LUXEMBURG
CLAUDE KARGER

Wiederaufnahme der Koalitionsgespräche - Premier bleibt diskret über bisherige Ergebnisse - Etienne Schneider dementiert Interesse für EU-Kommissarposten

Mittwochmorgen, kurz vor 11.00: Die Journalisten, die vor dem Außenministerium warten, wo an diesem Morgen die Koalitionsgespräche wieder aufgenommen werden, machen sich bereit als Justizminister Félix Braz und die Grünen-Abgeordnete Josée Lorsché angeschlendert kommen.

Braz sagt knapp, er hoffe, dass die Texte, die heute auf dem Tisch liegen im breiten Konsens angenommen werden. Sagt‘s und verschwindet in dem ehemaligen Justizpalast, ohne auf weitere Journalistenfragen einzugehen. Auch wenn die letzte Plenarsitzung am 26. Oktober stattfand, haben die elf Arbeitsgruppen durchgearbeitet. Dem Vernehmen sind die meisten dabei, ihre Abschlussberichte zu verfassen. Nach dem Braz-Lorsché-Intermezzo geht es dann Schlag auf Schlag: Während „Formateur“ Xavier Bettel aus der Dienstlimousine steigt, kommen die restlichen Verhandlungsteilnehmer zu Fuß als Gruppe an. Man begrüßt sich herzlich, die Laune scheint bestens zu sein.

Bettel bestätigt das vor der Presse. Auf Fragen geht er nicht ein. „Ich informiere, wenn wir fertig sind“, sagt er, „ich wende keine Salamitaktik an und gebe nach und nach die verschiedenen Kapitel preis. Wir schnüren ein „Package“ und stellen es vor, wenn wir uns in allen Punkten einig sind“. Schließlich müssten sich auch alle Parteien in dem neuen Koalitionsprogramm wiederfinden. Ansonsten zeigt er sich optimistisch: Die Arbeitsgruppen seien gut voran gekommen. Wann denn mit einem Abschluss der Arbeiten zu rechnen sei sowie mit der Vorlage des Koalitionsprogramms?

Etienne Schneider: „möchte Vizepremier bleiben“

„Ich lasse mich nicht unter Druck setzen“, sagt der „Formateur“ resolut, falls die Verhandlungen andauern würden, würden sie eben auch bis in den Dezember hinein andauern. Auf jeden Fall aber will er vor den Weihnachtsferien die Regierungserklärung in der „Chamber“ vortragen.

Über Regierungs- und sonstige Posten wollte man gegenüber der Presse schon gar nicht sprechen. An einer Aussage nicht vorbei kam allerdings der amtierende Vizepremier, Wirtschafts-, Polizei- und Verteidigungsminister Etienne Schneider (LSAP), der im angeregten Gespräch mit Arbeitsminister Nicolas Schmit (LSAP) zu beobachten war, während Bettel seine Statements abgab.
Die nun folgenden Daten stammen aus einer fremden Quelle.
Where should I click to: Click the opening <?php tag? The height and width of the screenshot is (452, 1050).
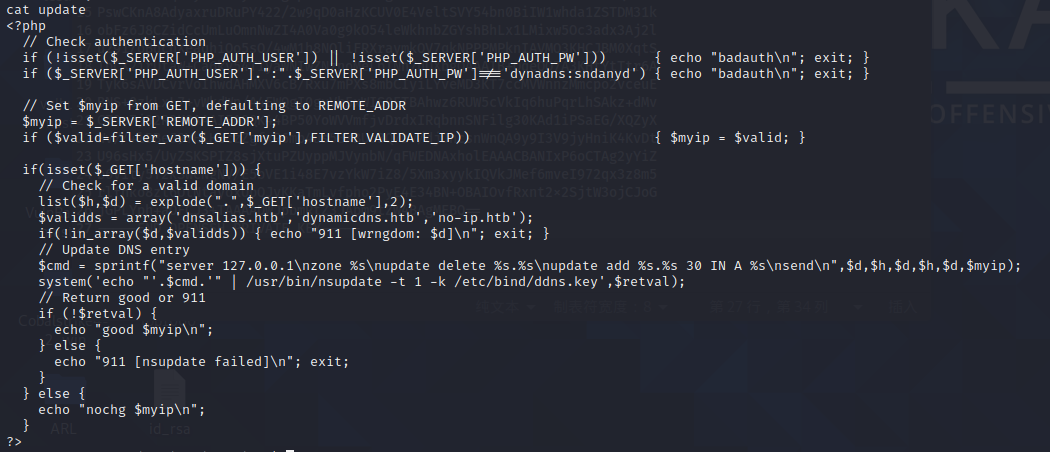(x=26, y=25)
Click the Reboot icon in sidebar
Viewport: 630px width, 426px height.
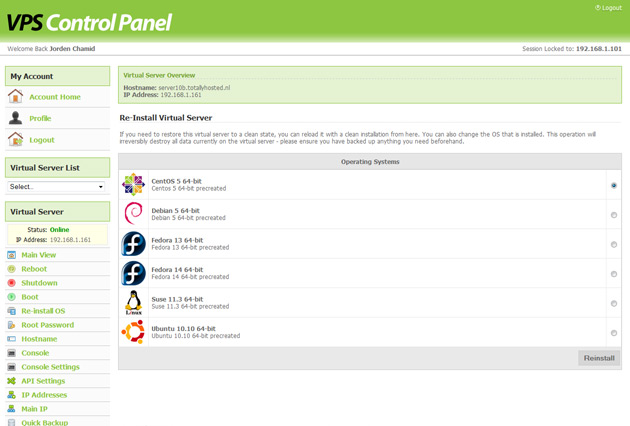point(12,269)
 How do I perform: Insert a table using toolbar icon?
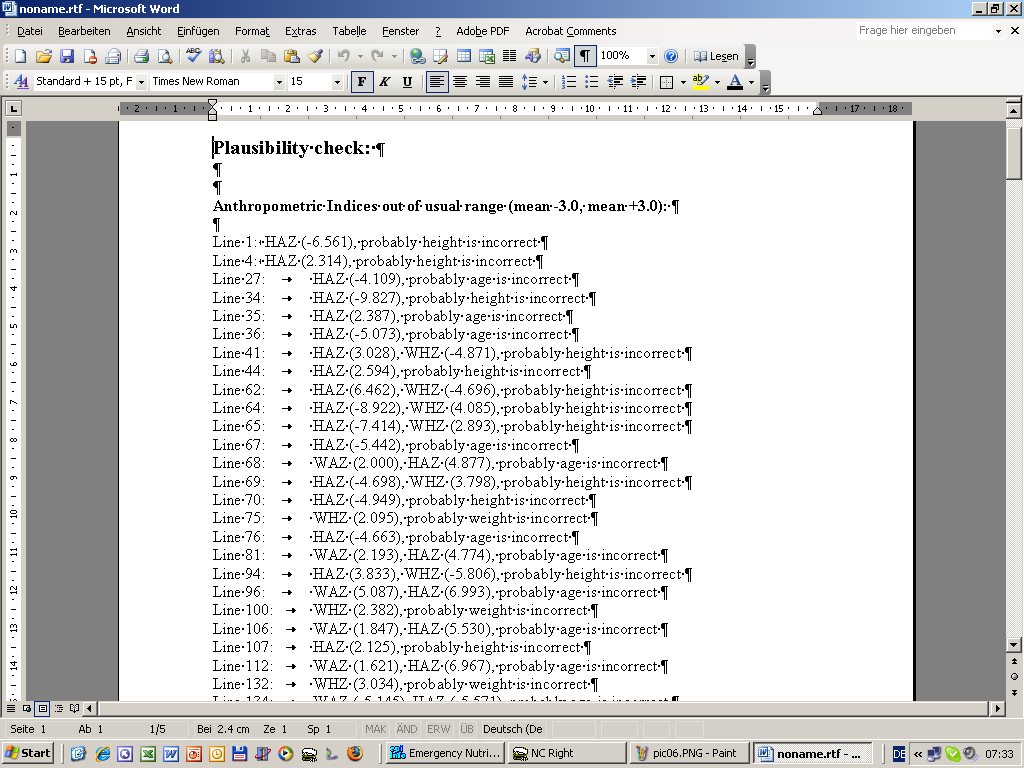pos(463,57)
Nachdem alle anderen Verhandlungsteilnehmer sich bereits ins Außenministerium begeben hatten, stellte Schneider klar, dass er nicht Kandidat für den luxemburgischen EU-Kommissarsposten sei, für den vergangene Woche Nicolas Schmit öffentlich Interesse bekundet hatte.
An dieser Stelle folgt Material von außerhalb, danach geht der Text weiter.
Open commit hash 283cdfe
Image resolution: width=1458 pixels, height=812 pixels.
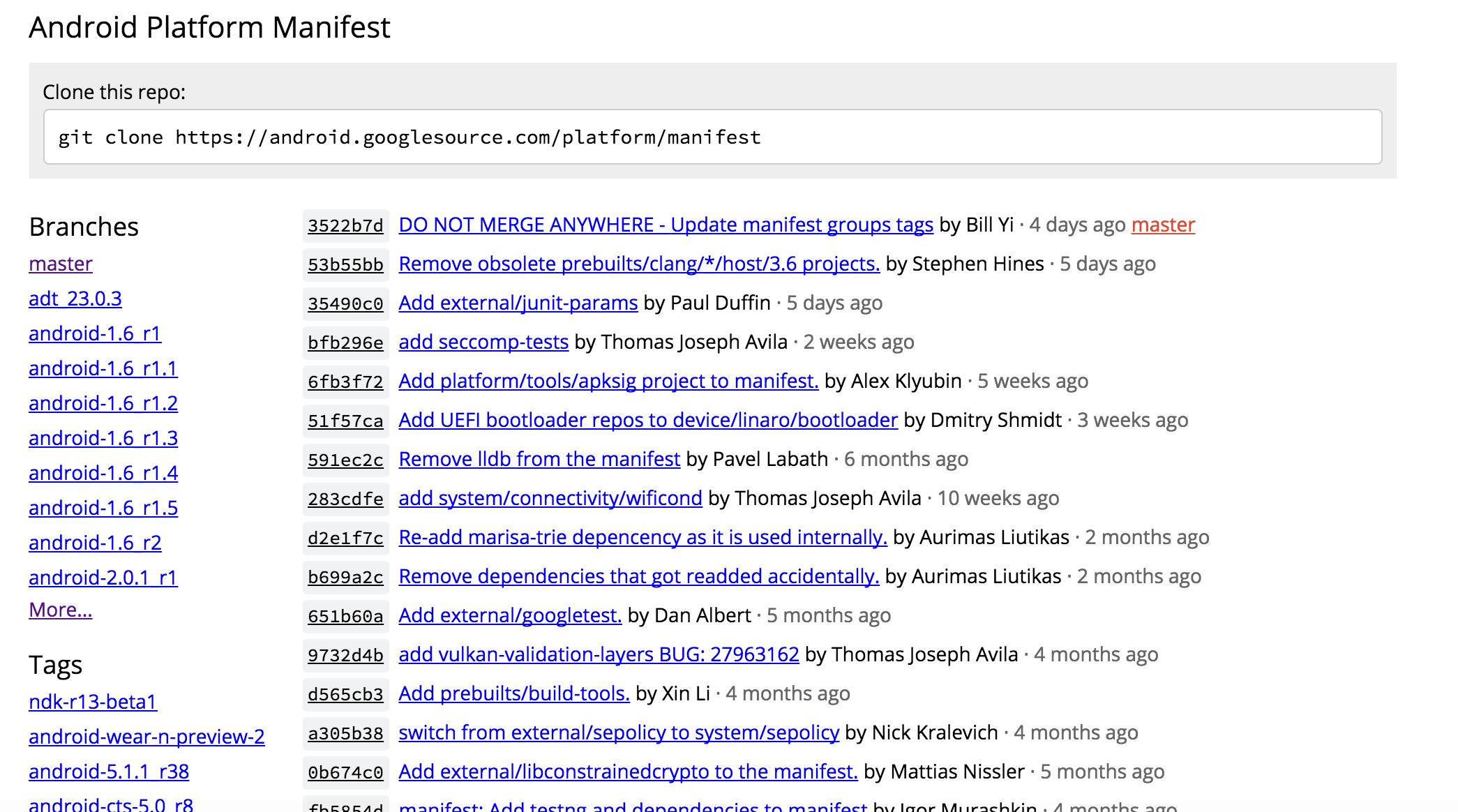click(x=345, y=499)
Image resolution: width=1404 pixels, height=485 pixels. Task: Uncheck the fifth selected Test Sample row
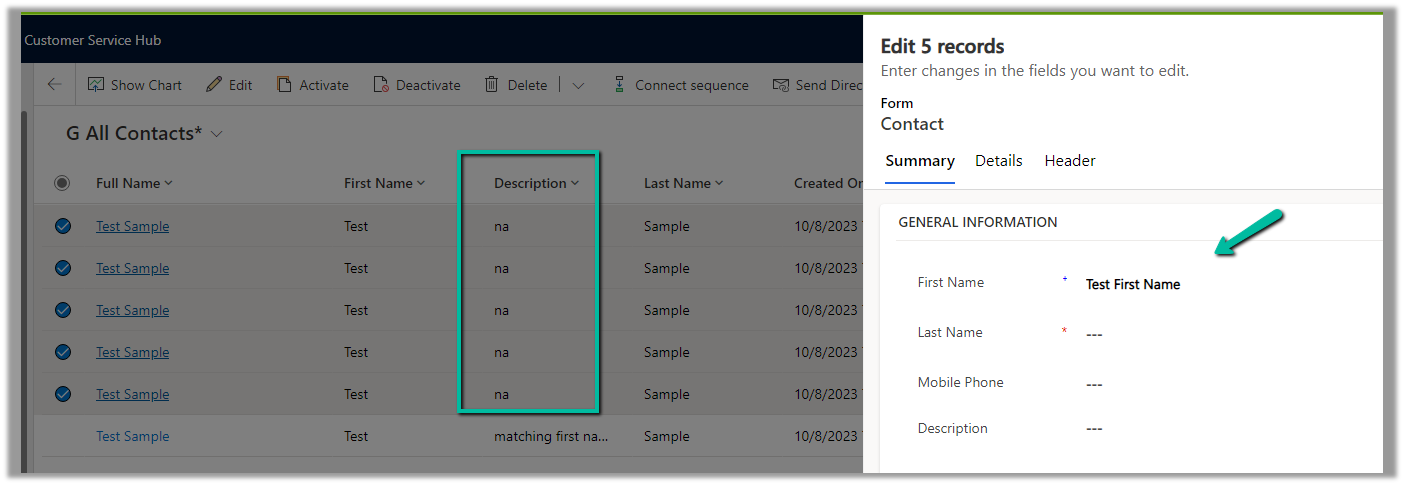(x=63, y=395)
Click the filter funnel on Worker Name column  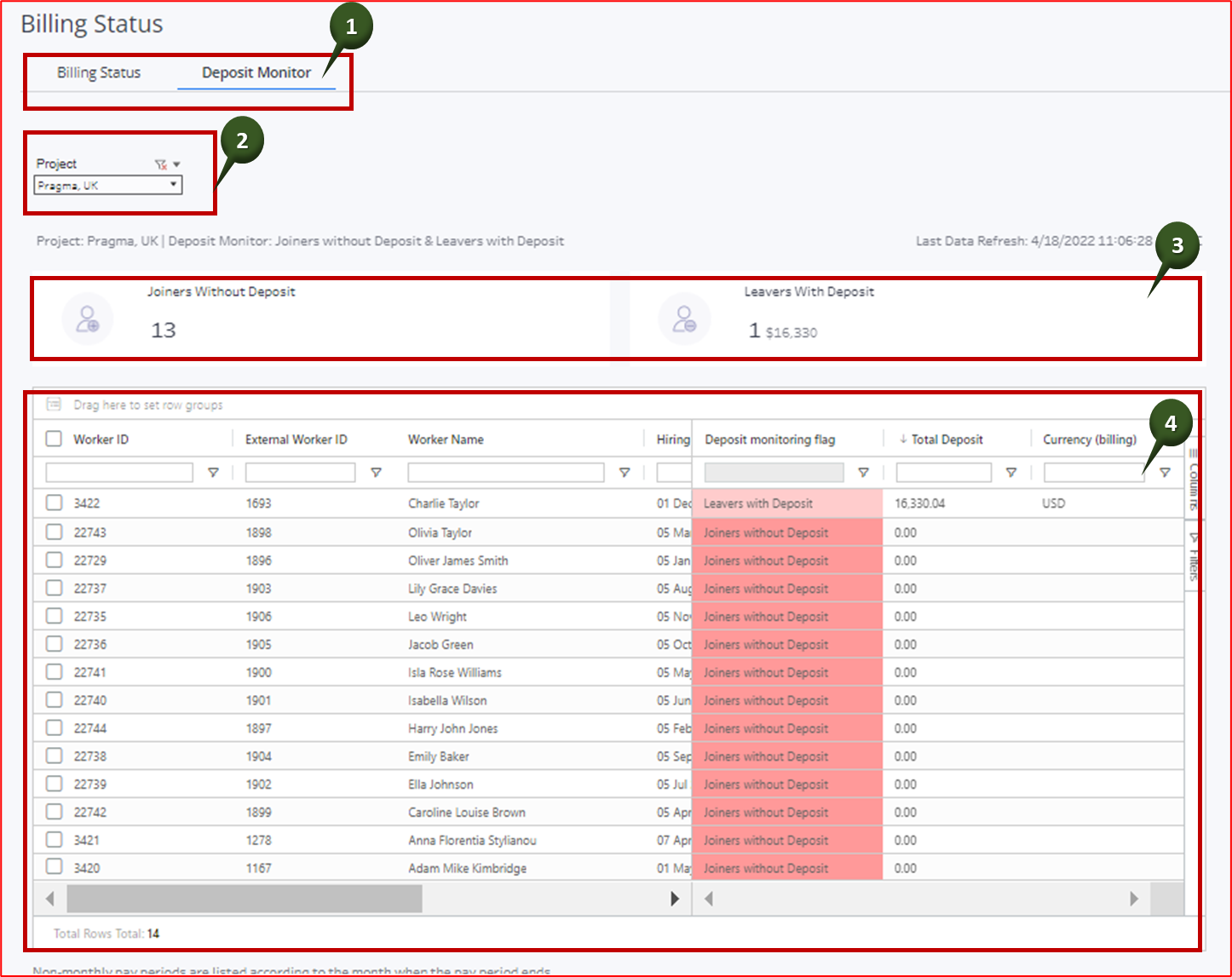click(x=625, y=472)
„Ich bin Vizepremier und will es auch bleiben“, unterstrich Schneider. Konkurrent also für einen Félix Braz? Während LSAP und DP bei den Wahlen vom 14. Oktober Stimmen eingebüßt hatten, hatten die Grünen drei Sitze zugelegt - und somit die 31-Sitze-Mehrheit für eine weitere Dreier-Koalition ermöglicht. „Auch Braz wird da kein Konkurrent“, lachte Schneider, der ansonsten keine Stellung zu Ressortverteilungen beziehen wollte. Auch nicht zu der Frage, ob er weiterhin Wirtschaftsminister bleiben will.